### [TASK OBJECTIVE]
Go through the data below and return each line where the string "Windows" appears.

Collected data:

---+---

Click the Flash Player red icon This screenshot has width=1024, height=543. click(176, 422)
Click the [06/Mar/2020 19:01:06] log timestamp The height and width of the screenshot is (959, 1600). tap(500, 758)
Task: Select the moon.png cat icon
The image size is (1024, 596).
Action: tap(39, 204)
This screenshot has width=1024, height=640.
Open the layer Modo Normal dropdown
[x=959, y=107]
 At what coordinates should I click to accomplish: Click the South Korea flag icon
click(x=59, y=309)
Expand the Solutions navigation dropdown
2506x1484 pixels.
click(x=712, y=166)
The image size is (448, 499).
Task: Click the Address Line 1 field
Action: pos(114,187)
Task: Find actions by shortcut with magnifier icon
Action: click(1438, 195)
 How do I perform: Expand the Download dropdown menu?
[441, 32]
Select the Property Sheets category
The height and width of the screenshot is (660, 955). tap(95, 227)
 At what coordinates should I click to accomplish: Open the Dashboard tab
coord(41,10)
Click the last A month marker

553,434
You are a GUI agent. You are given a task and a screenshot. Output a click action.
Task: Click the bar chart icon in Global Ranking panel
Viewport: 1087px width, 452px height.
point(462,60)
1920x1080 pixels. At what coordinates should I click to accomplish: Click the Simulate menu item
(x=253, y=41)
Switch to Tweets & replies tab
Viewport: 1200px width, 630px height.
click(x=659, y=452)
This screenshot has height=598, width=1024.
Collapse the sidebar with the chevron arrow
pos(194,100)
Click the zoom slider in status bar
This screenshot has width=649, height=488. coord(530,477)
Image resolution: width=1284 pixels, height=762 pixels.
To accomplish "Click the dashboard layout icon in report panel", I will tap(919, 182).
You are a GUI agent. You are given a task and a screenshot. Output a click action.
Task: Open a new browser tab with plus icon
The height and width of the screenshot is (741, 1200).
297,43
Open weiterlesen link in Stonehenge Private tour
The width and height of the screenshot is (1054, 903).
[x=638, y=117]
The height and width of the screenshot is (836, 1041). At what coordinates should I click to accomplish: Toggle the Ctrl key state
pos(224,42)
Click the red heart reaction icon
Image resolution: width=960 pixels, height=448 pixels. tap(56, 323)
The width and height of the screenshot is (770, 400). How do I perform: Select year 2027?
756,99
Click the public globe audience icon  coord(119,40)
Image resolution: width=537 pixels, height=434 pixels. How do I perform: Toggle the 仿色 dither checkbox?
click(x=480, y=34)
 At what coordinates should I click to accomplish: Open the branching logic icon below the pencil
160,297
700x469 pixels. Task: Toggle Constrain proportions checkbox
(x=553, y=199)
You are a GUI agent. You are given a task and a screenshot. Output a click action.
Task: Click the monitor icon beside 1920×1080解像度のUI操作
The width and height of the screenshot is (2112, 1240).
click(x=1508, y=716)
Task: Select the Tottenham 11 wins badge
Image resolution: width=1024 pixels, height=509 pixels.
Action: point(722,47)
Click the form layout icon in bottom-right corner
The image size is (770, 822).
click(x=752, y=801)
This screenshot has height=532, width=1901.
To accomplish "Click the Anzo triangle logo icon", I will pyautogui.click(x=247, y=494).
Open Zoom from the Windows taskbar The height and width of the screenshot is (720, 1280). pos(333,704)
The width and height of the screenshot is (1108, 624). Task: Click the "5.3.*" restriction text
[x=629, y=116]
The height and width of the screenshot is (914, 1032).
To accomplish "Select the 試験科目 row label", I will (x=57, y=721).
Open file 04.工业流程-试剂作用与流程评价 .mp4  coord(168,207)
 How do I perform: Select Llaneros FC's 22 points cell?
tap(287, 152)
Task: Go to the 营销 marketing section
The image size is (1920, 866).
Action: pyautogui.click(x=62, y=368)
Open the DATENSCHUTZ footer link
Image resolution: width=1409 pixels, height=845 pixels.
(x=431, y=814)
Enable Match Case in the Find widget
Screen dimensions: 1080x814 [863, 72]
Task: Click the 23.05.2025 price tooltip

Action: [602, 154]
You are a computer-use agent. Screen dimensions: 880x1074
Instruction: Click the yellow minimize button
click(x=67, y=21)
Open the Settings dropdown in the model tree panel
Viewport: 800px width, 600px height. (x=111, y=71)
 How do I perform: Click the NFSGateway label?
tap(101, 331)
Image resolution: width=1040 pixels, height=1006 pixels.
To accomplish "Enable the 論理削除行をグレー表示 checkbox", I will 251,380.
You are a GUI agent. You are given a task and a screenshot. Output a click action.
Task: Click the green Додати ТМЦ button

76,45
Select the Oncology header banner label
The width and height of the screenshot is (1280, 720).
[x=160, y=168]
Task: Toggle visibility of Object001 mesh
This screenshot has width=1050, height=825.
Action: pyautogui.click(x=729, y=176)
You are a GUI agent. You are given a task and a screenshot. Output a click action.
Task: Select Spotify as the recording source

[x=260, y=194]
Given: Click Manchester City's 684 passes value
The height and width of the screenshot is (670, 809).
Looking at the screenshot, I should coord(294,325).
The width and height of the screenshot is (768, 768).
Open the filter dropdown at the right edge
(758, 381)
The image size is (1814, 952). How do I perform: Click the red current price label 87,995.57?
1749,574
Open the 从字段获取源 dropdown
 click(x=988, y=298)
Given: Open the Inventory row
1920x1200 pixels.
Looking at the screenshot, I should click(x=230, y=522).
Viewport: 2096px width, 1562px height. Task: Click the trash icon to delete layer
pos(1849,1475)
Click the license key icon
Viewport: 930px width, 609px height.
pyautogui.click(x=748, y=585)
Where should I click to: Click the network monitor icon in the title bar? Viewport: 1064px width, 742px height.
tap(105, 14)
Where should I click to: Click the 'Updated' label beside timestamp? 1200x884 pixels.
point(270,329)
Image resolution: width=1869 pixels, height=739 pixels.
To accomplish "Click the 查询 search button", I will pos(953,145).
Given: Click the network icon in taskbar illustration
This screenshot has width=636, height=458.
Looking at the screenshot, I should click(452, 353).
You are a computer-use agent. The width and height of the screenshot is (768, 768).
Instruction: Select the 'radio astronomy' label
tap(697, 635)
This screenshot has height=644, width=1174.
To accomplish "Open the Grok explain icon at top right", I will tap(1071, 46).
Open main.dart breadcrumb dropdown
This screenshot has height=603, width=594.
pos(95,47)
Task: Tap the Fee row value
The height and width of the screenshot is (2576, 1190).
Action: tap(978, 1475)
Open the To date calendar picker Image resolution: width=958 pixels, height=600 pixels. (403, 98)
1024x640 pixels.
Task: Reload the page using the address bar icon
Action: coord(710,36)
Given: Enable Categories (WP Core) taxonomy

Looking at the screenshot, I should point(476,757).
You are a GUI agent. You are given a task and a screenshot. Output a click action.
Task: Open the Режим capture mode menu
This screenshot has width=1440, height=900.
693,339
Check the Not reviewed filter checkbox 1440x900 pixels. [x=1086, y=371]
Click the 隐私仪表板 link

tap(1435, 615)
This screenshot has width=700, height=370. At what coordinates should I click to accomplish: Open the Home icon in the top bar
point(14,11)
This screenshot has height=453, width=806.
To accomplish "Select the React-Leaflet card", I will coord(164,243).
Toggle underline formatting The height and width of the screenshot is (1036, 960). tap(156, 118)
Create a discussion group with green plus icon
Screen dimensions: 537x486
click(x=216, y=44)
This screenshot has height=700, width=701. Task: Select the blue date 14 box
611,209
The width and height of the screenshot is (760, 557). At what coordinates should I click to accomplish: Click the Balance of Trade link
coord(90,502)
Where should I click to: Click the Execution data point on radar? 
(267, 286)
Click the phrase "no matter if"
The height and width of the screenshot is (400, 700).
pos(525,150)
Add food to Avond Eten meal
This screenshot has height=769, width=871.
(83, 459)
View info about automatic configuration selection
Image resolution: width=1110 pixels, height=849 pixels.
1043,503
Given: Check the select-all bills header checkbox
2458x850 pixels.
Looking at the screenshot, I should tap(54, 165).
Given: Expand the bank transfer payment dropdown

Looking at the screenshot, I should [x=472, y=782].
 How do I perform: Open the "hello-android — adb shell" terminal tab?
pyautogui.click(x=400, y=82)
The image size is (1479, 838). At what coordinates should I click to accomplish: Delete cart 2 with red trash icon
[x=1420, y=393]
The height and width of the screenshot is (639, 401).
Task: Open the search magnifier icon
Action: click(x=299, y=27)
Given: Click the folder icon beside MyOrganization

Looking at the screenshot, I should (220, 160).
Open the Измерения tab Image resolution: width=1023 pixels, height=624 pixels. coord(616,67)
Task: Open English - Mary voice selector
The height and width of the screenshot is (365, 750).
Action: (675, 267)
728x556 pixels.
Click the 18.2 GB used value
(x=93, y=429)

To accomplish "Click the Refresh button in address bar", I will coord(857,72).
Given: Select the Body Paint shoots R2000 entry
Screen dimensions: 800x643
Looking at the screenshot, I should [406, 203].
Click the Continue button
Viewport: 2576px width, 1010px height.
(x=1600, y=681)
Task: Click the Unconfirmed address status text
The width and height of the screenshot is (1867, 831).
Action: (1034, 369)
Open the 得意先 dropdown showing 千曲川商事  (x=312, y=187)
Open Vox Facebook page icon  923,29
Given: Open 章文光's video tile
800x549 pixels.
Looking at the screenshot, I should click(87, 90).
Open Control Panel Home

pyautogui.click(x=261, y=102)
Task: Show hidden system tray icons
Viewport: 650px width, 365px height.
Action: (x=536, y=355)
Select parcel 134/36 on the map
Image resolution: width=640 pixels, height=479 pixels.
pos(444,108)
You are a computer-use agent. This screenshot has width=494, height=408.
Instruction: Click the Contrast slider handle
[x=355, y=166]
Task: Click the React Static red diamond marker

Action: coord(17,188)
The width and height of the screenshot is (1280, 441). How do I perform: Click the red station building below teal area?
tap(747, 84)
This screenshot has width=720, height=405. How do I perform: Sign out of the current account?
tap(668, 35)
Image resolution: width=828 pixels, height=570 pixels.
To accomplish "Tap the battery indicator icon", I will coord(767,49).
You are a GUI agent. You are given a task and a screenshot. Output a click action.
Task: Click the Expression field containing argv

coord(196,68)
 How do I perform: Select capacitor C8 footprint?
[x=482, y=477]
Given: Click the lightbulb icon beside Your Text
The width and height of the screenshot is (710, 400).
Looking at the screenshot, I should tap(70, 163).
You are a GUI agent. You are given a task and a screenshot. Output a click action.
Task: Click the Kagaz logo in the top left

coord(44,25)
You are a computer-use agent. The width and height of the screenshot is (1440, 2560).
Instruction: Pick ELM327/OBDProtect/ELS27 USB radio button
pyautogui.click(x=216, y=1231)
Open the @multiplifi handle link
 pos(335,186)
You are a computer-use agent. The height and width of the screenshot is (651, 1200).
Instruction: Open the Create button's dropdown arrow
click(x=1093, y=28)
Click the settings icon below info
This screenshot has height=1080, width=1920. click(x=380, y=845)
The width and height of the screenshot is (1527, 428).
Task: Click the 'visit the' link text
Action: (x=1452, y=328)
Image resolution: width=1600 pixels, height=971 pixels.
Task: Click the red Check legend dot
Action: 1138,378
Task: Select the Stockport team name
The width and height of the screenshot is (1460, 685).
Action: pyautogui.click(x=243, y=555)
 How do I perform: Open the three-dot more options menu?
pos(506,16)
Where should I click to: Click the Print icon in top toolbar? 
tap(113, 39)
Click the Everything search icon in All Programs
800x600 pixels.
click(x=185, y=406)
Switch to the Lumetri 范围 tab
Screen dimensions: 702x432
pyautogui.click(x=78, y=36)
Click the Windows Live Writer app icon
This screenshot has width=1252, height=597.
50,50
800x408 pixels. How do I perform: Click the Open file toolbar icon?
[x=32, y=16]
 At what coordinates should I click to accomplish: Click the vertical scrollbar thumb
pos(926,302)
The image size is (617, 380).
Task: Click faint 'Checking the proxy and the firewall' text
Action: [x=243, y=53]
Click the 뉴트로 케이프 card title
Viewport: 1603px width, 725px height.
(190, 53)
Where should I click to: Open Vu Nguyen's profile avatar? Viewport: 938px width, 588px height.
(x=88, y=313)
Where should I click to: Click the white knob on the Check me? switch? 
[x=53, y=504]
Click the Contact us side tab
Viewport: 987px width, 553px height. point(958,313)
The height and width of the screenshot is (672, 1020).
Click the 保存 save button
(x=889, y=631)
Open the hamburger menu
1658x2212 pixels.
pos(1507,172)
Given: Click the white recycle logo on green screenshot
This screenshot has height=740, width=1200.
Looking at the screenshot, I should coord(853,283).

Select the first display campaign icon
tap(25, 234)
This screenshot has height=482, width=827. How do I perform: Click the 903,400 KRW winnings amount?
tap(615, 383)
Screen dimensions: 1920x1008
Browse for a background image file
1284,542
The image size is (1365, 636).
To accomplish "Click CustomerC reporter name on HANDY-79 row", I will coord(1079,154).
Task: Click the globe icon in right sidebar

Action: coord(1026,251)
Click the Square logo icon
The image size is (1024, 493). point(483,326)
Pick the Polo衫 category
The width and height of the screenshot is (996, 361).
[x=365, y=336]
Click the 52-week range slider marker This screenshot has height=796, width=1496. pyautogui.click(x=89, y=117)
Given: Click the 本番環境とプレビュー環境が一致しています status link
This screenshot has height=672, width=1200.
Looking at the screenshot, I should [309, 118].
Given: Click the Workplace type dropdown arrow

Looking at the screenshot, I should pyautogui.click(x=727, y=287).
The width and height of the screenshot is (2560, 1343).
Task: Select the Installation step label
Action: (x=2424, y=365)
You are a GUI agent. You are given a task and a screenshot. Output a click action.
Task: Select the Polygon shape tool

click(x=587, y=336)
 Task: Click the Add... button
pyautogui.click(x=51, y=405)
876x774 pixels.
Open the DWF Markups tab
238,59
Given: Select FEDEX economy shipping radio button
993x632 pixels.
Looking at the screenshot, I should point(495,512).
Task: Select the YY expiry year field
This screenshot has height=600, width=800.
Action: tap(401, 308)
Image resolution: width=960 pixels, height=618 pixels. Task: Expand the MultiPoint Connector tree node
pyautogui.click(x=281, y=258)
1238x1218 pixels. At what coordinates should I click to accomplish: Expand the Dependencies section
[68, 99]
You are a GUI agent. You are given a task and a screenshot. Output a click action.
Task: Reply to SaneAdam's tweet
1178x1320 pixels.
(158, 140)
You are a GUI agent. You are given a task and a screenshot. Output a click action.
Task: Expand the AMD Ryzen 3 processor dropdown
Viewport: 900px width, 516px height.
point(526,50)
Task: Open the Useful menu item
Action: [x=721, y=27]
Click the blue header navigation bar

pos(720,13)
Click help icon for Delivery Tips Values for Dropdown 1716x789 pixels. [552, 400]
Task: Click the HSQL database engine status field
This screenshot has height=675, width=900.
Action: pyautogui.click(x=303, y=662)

---+---

### [SOLUTION TO THE PROBLEM]
Open Zoom from the Windows taskbar The height and width of the screenshot is (720, 1280). pos(333,704)
Click the Windows Live Writer app icon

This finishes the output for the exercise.